» THE PROBLEM:
Filter the entries below, keeping every line that has the word "computer".

» AVAILABLE DATA:
[Start of section]

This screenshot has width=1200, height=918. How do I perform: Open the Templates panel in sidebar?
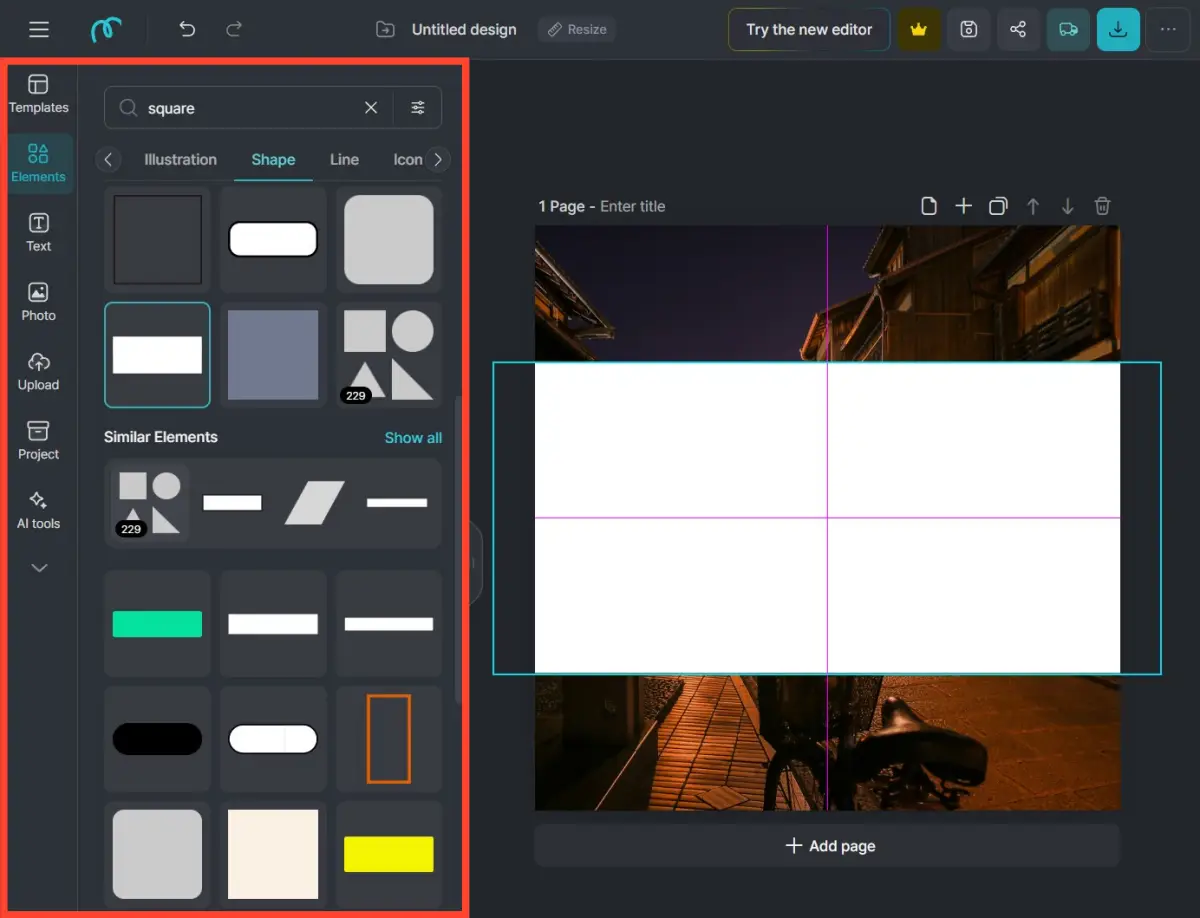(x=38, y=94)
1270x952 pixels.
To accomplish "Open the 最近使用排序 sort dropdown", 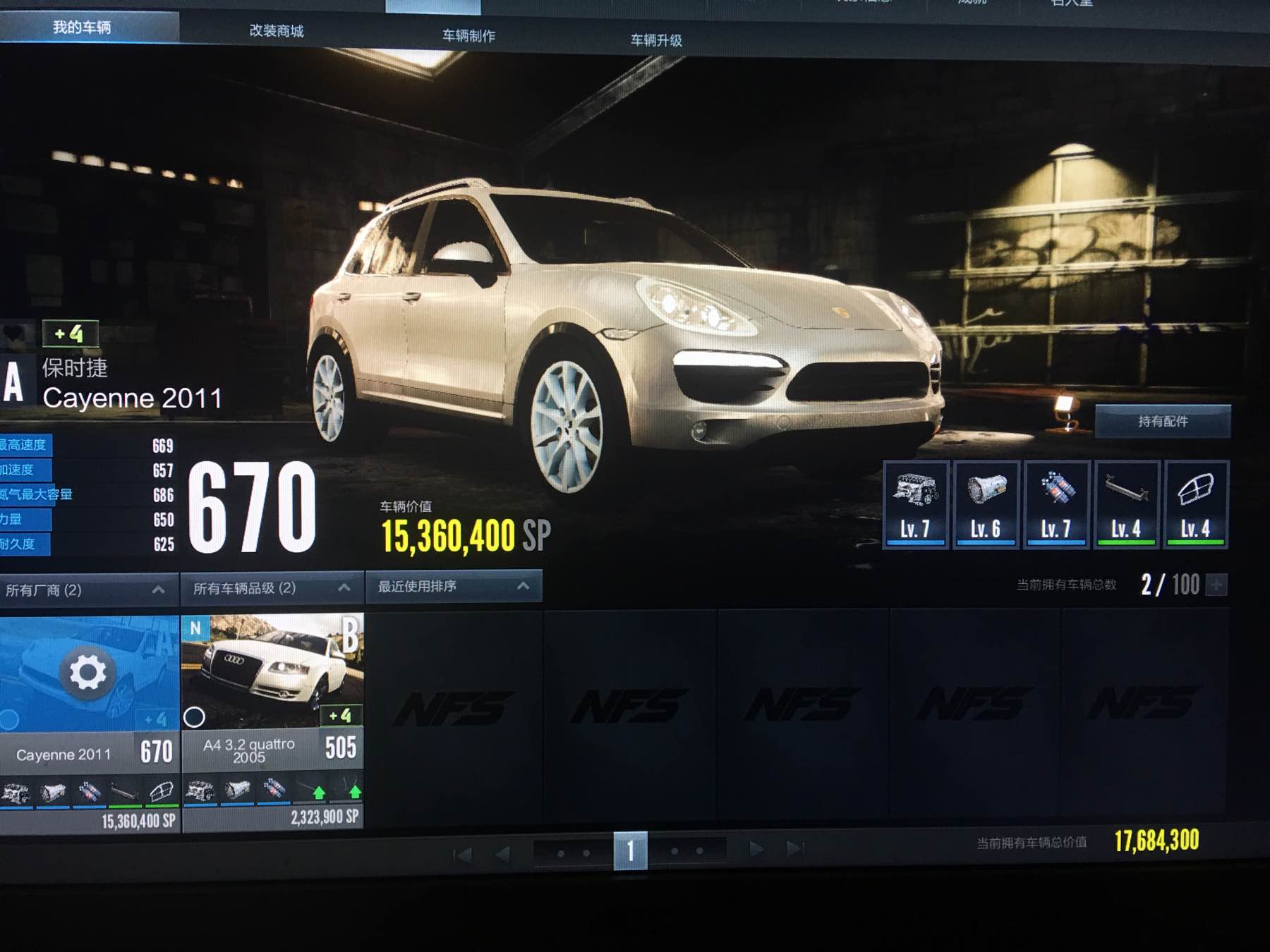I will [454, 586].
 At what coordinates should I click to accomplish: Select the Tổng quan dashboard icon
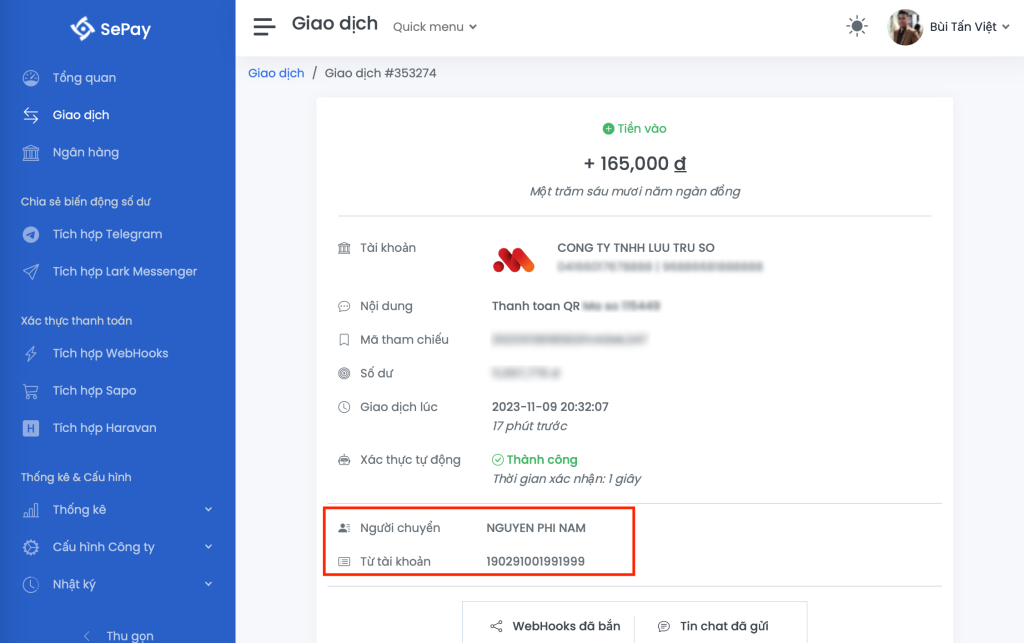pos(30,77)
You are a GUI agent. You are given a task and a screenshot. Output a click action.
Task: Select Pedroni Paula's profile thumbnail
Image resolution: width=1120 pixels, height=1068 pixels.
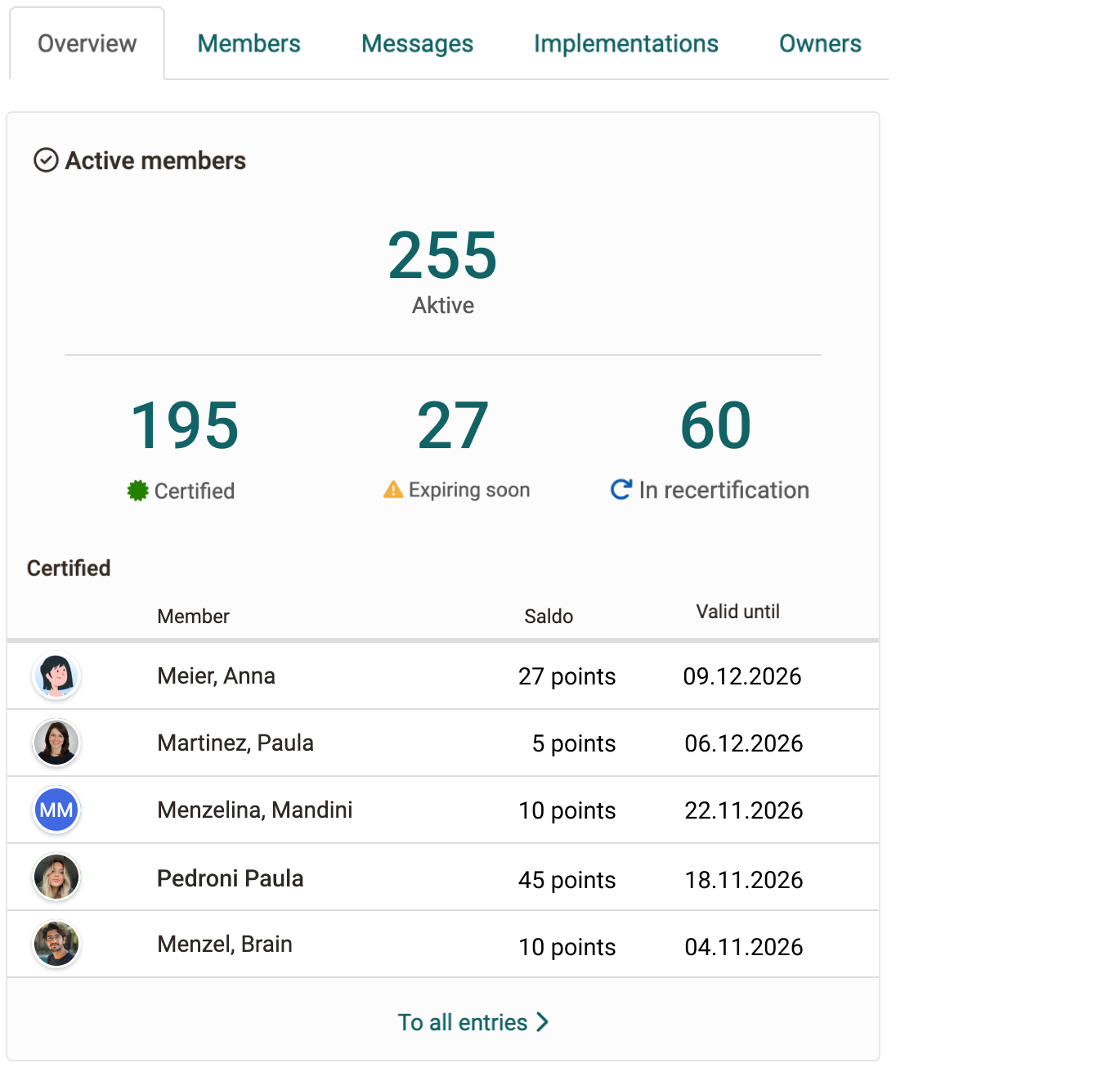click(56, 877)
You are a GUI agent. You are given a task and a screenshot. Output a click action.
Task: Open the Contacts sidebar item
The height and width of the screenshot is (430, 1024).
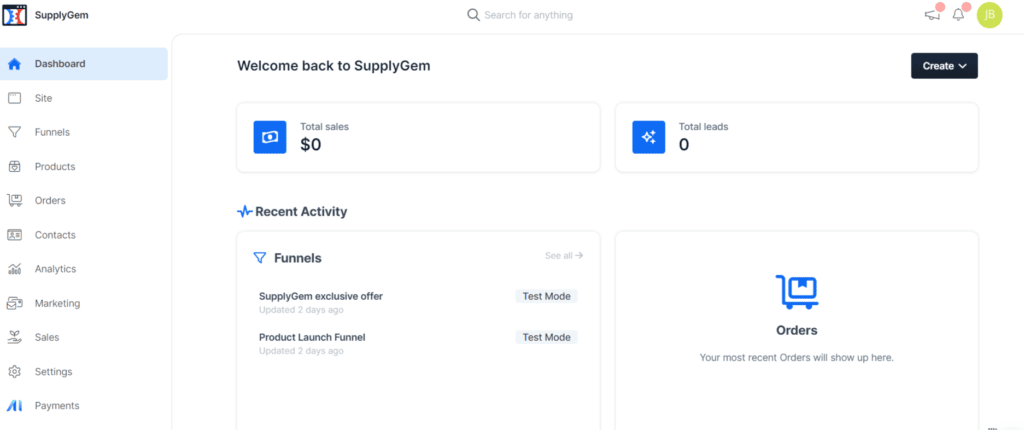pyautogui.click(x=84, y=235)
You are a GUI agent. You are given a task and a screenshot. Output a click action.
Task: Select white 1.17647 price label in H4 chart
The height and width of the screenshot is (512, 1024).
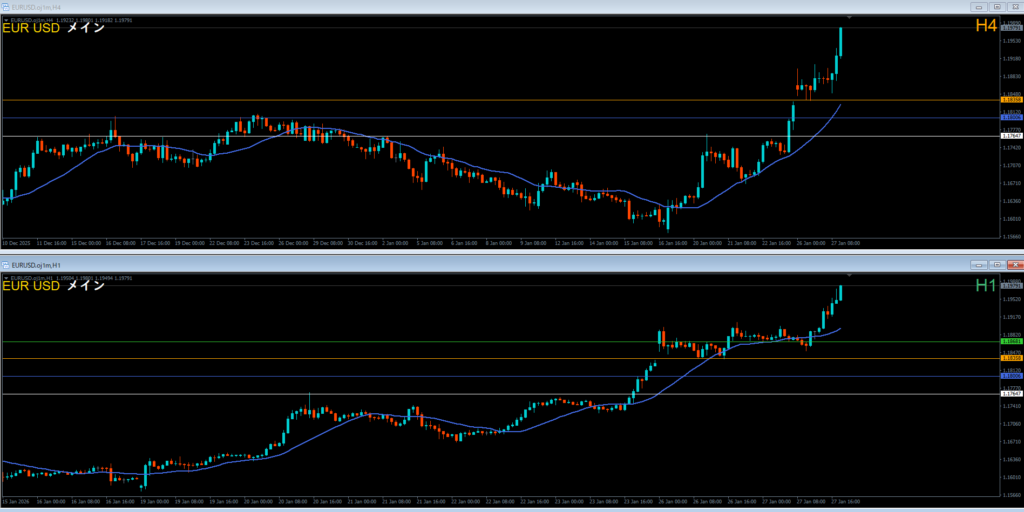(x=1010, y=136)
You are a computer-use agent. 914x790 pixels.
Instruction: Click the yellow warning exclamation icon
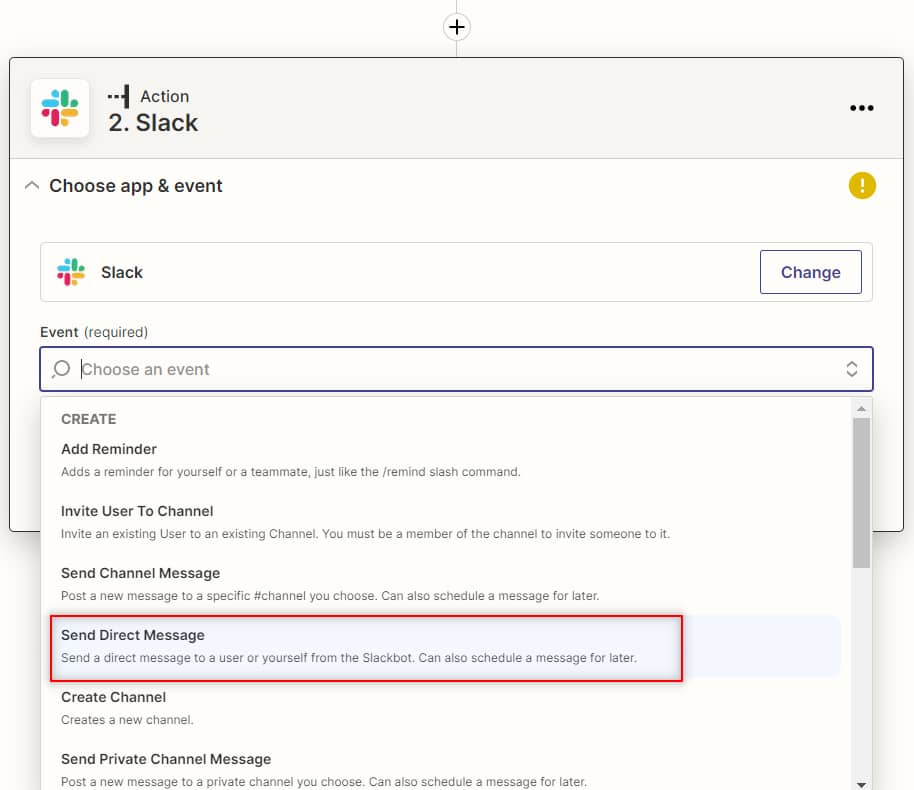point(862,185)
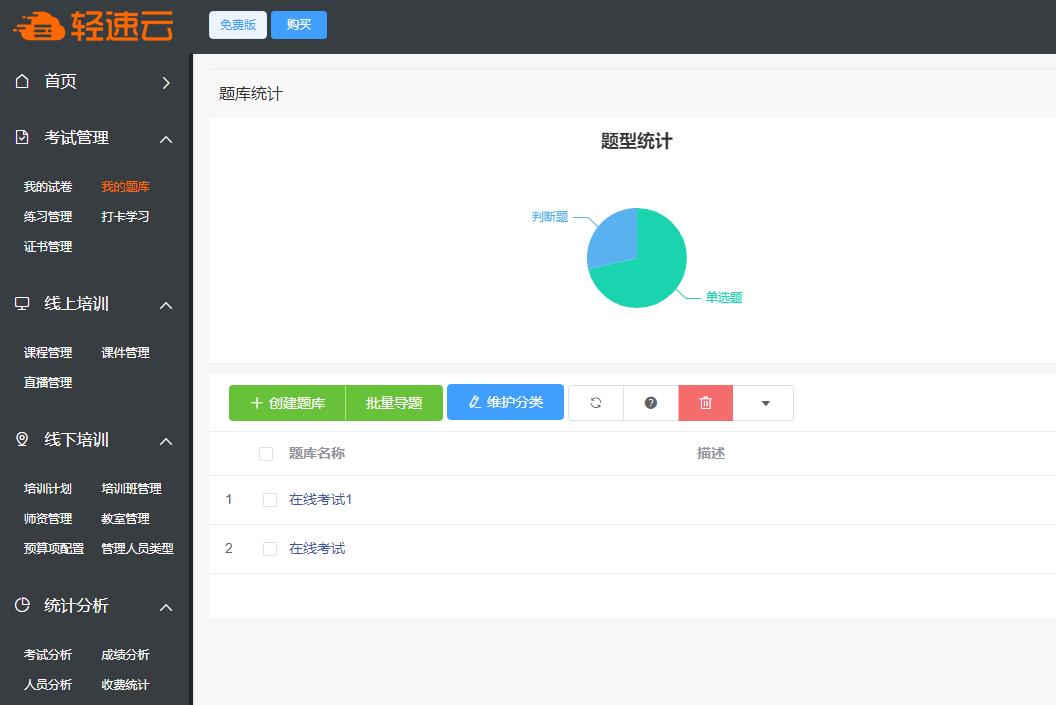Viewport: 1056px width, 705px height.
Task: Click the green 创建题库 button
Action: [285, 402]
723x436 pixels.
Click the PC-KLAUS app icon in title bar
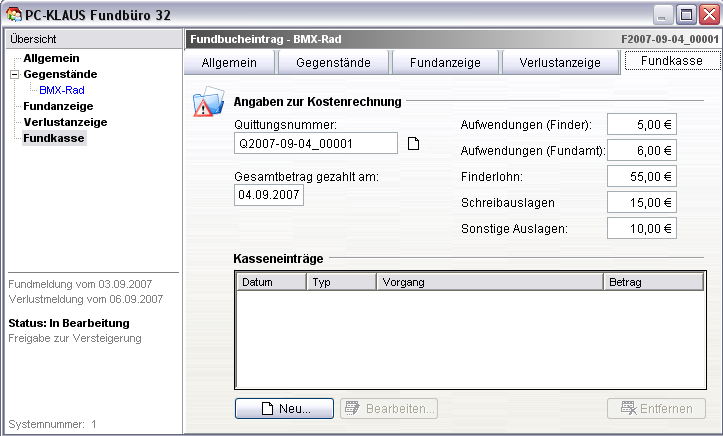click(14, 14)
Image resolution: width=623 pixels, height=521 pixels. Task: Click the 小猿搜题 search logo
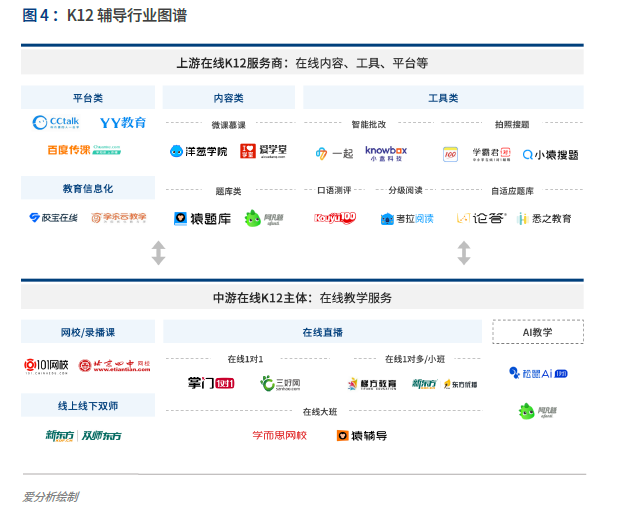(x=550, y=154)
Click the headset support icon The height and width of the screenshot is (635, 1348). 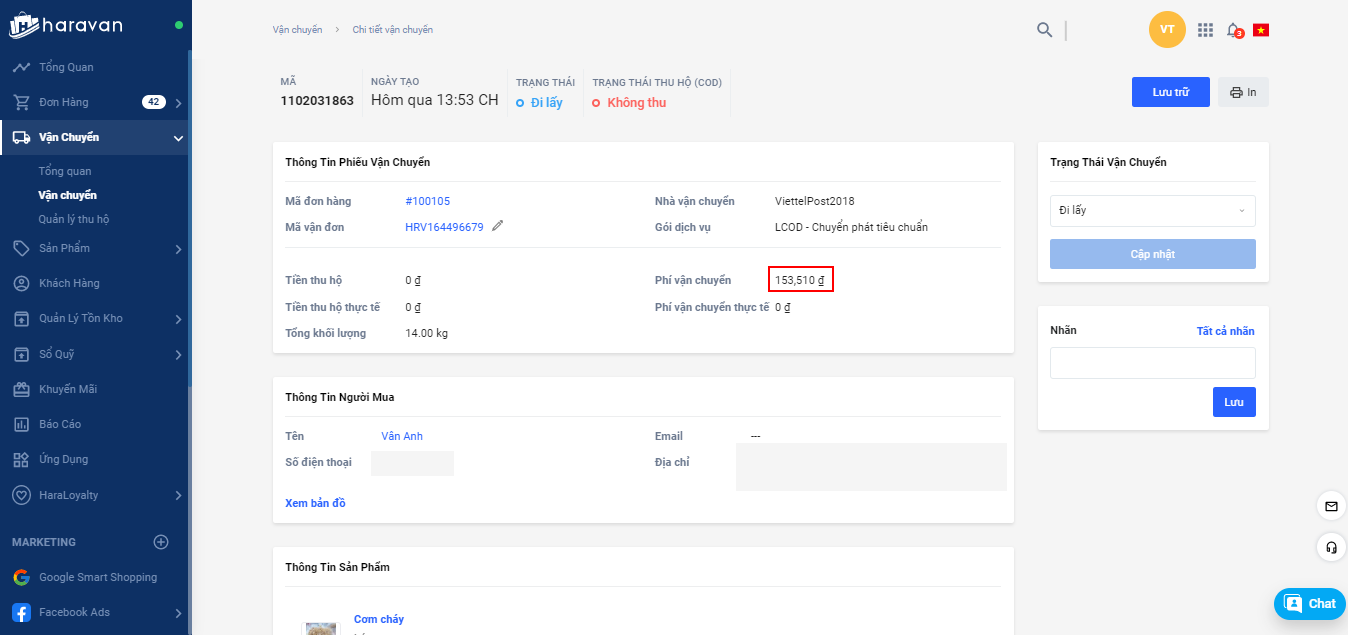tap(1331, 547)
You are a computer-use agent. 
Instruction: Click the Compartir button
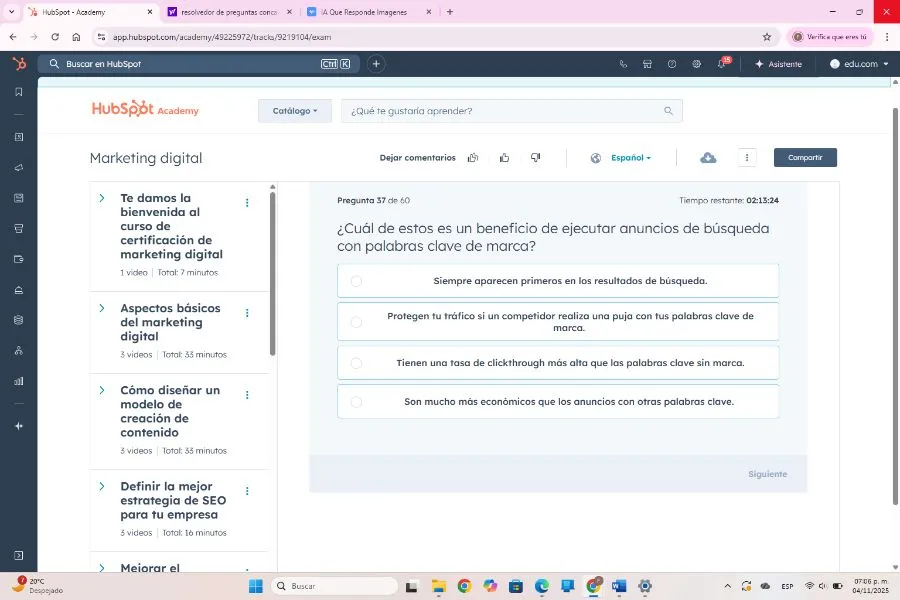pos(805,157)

[End of section]

» RESULT BELOW:
You are a computer-use agent. 914x790 pixels.
You are a computer-use agent. 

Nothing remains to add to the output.